Collected data:
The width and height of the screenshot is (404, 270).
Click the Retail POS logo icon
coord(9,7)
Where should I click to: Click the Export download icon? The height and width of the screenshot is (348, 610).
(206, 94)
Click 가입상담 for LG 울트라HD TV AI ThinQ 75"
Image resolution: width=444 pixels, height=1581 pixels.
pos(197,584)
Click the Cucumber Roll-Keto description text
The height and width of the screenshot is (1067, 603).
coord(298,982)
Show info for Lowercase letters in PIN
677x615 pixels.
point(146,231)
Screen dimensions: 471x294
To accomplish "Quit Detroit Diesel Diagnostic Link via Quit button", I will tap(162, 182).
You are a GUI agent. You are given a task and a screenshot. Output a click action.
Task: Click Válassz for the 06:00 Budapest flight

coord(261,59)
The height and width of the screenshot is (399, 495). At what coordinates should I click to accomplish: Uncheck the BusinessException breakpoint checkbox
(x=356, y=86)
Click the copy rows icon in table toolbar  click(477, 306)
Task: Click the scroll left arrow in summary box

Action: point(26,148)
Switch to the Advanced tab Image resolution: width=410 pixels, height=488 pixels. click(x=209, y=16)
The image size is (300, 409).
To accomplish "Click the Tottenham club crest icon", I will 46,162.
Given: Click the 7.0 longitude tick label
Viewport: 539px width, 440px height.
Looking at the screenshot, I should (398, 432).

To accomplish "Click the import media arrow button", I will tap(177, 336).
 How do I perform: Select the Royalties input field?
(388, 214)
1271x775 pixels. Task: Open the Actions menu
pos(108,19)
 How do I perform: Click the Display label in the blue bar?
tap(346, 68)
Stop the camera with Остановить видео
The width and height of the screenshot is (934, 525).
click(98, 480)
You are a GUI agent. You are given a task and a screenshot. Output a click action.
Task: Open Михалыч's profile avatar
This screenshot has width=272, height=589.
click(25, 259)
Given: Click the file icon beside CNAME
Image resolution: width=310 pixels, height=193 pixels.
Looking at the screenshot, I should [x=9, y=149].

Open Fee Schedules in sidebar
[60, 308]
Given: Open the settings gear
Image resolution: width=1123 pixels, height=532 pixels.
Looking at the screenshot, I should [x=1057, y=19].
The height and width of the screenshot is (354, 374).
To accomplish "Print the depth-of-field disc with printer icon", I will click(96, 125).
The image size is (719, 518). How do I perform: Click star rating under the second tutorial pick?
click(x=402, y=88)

# REQUIRED ACTION
Nothing in the records above may be left out when you repeat them exactly.

# EXERCISE SOLUTION
The width and height of the screenshot is (404, 270).
Click the Retail POS logo icon
coord(9,7)
Where should I click to: Click the Export download icon? The height and width of the screenshot is (348, 610).
(206, 94)
Click 가입상담 for LG 울트라HD TV AI ThinQ 75"
Image resolution: width=444 pixels, height=1581 pixels.
pos(197,584)
Click the Cucumber Roll-Keto description text
The height and width of the screenshot is (1067, 603).
coord(298,982)
Show info for Lowercase letters in PIN
677x615 pixels.
point(146,231)
Screen dimensions: 471x294
To accomplish "Quit Detroit Diesel Diagnostic Link via Quit button", I will tap(162, 182).
You are a GUI agent. You are given a task and a screenshot. Output a click action.
Task: Click Válassz for the 06:00 Budapest flight

coord(261,59)
The height and width of the screenshot is (399, 495). At what coordinates should I click to accomplish: Uncheck the BusinessException breakpoint checkbox
(x=356, y=86)
Click the copy rows icon in table toolbar  click(477, 306)
Task: Click the scroll left arrow in summary box

Action: point(26,148)
Switch to the Advanced tab Image resolution: width=410 pixels, height=488 pixels. click(x=209, y=16)
The image size is (300, 409).
To accomplish "Click the Tottenham club crest icon", I will 46,162.
Given: Click the 7.0 longitude tick label
Viewport: 539px width, 440px height.
Looking at the screenshot, I should (398, 432).

To accomplish "Click the import media arrow button", I will tap(177, 336).
 How do I perform: Select the Royalties input field?
(388, 214)
1271x775 pixels. Task: Open the Actions menu
pos(108,19)
 How do I perform: Click the Display label in the blue bar?
tap(346, 68)
Stop the camera with Остановить видео
The width and height of the screenshot is (934, 525).
click(98, 480)
You are a GUI agent. You are given a task and a screenshot. Output a click action.
Task: Open Михалыч's profile avatar
This screenshot has width=272, height=589.
click(25, 259)
Given: Click the file icon beside CNAME
Image resolution: width=310 pixels, height=193 pixels.
Looking at the screenshot, I should [x=9, y=149].

Open Fee Schedules in sidebar
[60, 308]
Given: Open the settings gear
Image resolution: width=1123 pixels, height=532 pixels.
Looking at the screenshot, I should [x=1057, y=19].
The height and width of the screenshot is (354, 374).
To accomplish "Print the depth-of-field disc with printer icon", I will click(96, 125).
The image size is (719, 518). How do I perform: Click star rating under the second tutorial pick?
click(x=402, y=88)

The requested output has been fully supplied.